Even in the semi-darkness, her coat looked shiny and long. Her tail was still a stump, but she twitched her ears to let me know she too was happy we were together again.

  Finally, she looked at me with a question on her beautiful face.

  “They’re waiting for a last see-you-later kiss,” I said.

  Reuben stood on the sidewalk watching Gigi and me. I had so many questions, but all I could say was “Thank you.”

  He walked toward me, and even though Julieta was watching from the car, I wrapped an arm around his shoulder and pressed him tight in a hug. Gigi meowed to warn me not to squish her, and we laughed.

  “She came to my house,” Reuben said, speaking fast. “When I heard the meows, I couldn’t believe it was really her. I tried to call you, but no one answered the phone, so I was bringing her home.”

  My heart thumped hard in my chest as I said, “Reuben, thanks for being such a good friend. Especially because I haven’t been such a great friend back. I never should have made you choose between me and Meera.”

  His eyes widened. “I know why you were upset last year. But I know why Meera was too. I just wish the two of you would talk to each other so I won’t have to lie to anyone.”

  “I’m sorry I asked you to do that.” I hung my head but made sure to meet his amber eyes. Under the moonlight, they looked a little like a cat’s, more specifically like Johnnycakes’s, Reuben’s perfect match. “Come to the house with us,” I offered. “Your Johnnycakes is waiting for you.”

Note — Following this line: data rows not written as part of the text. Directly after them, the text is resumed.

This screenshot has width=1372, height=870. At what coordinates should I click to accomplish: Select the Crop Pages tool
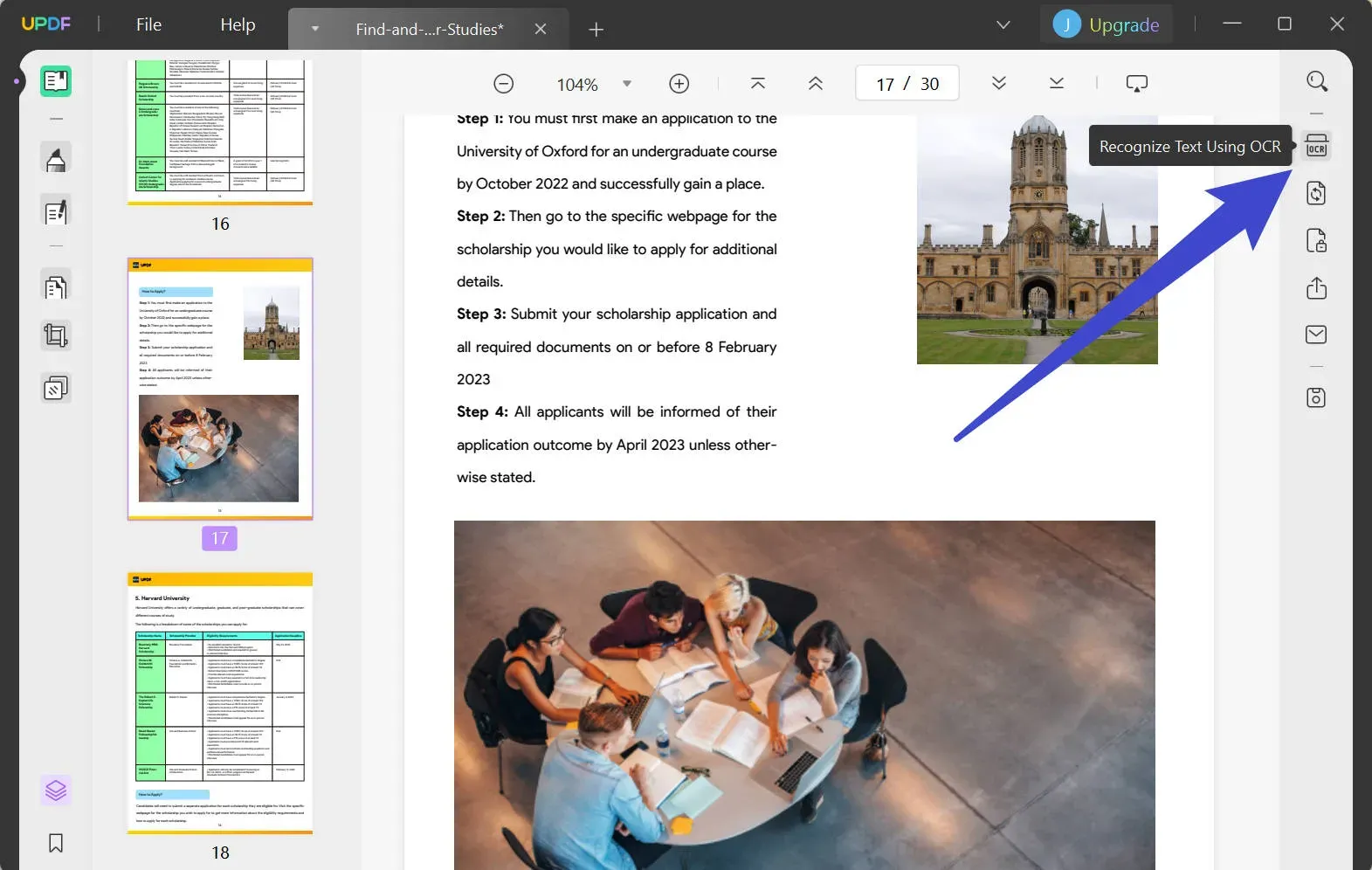coord(56,335)
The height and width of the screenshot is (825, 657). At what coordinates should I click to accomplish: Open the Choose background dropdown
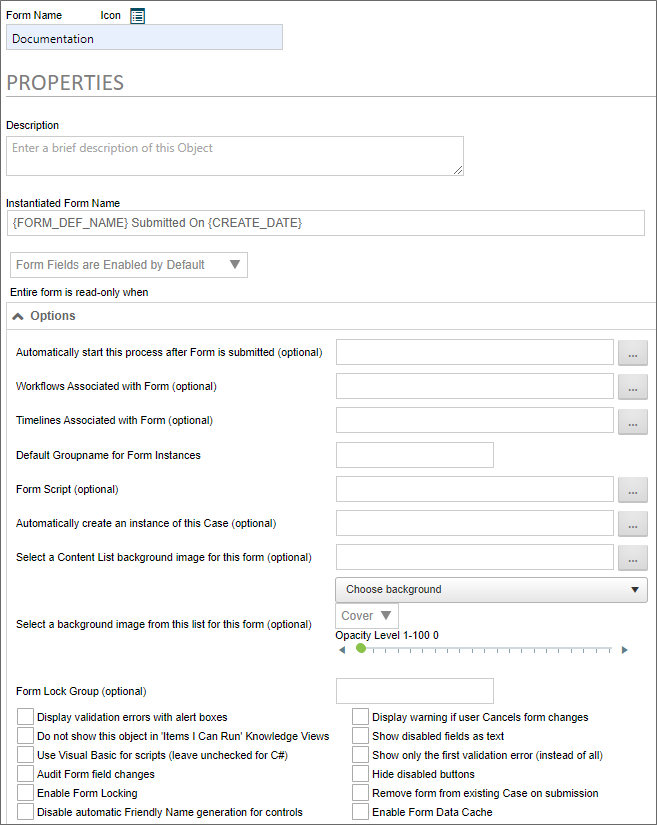click(x=491, y=589)
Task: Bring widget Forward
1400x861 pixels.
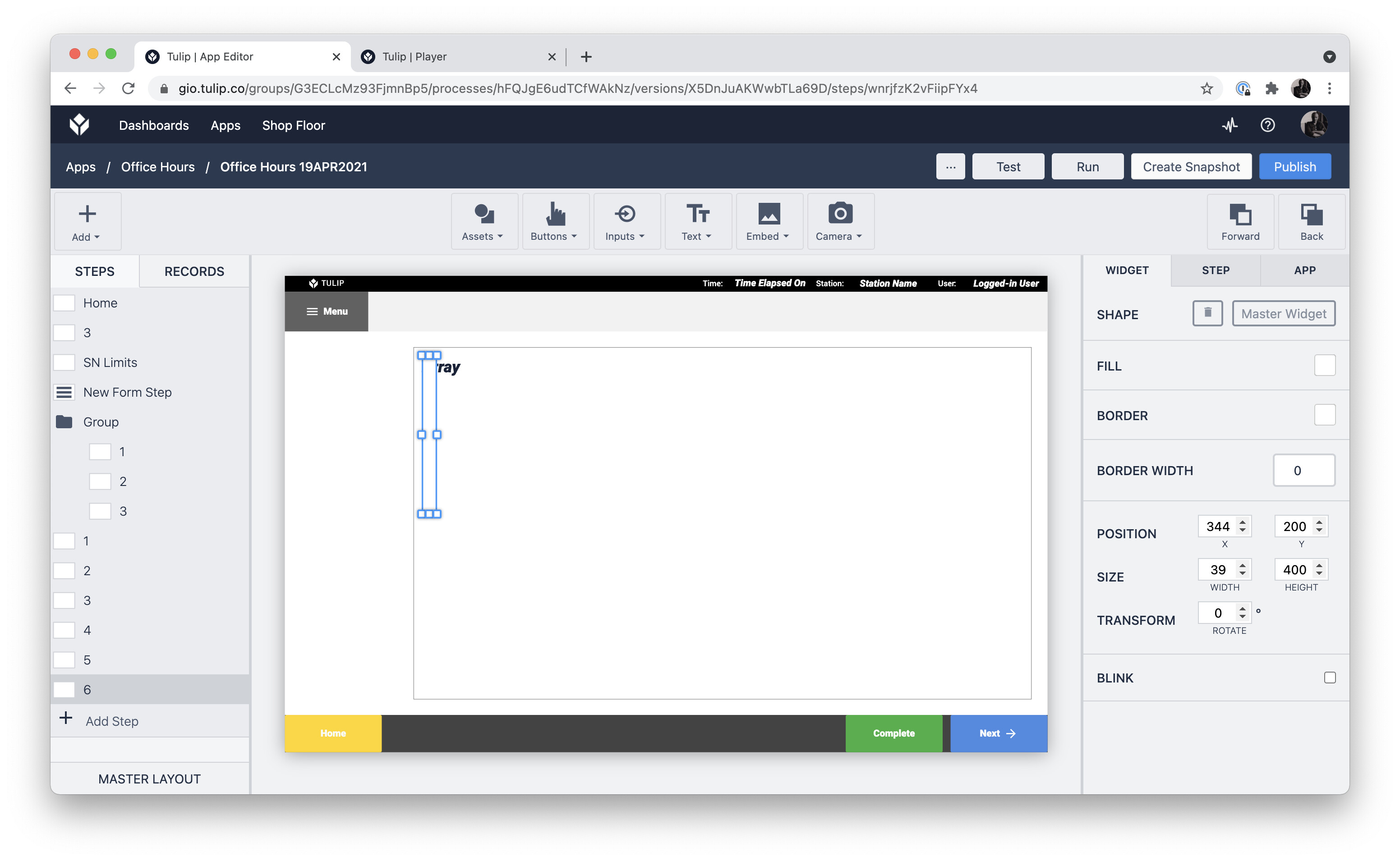Action: pos(1239,221)
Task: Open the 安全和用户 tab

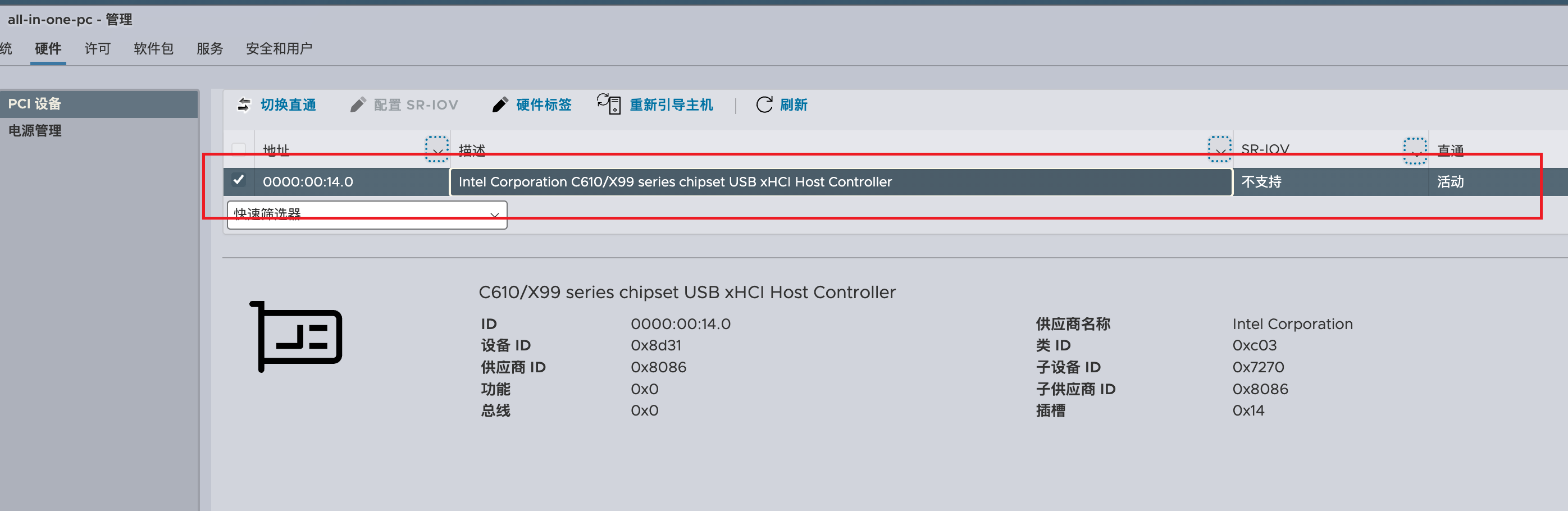Action: [279, 49]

  Reuben placed a hand over his heart as he stepped back to better look at us. “My Johnnycakes? But … the application was lost.”

  Even Julieta laughed from the car. Gigi flattened her ears at the loud sound.

  “Reuben, the only thing I need to know is that your parents are okay with it. I already know you’ll always protect Johnny.”

  “Woo-hoo!” Reuben exclaimed. “What are we waiting for, then?”

  We got back in the car, my cat nestled next to my heart, my sister humming a song, and my friend smiling in the back.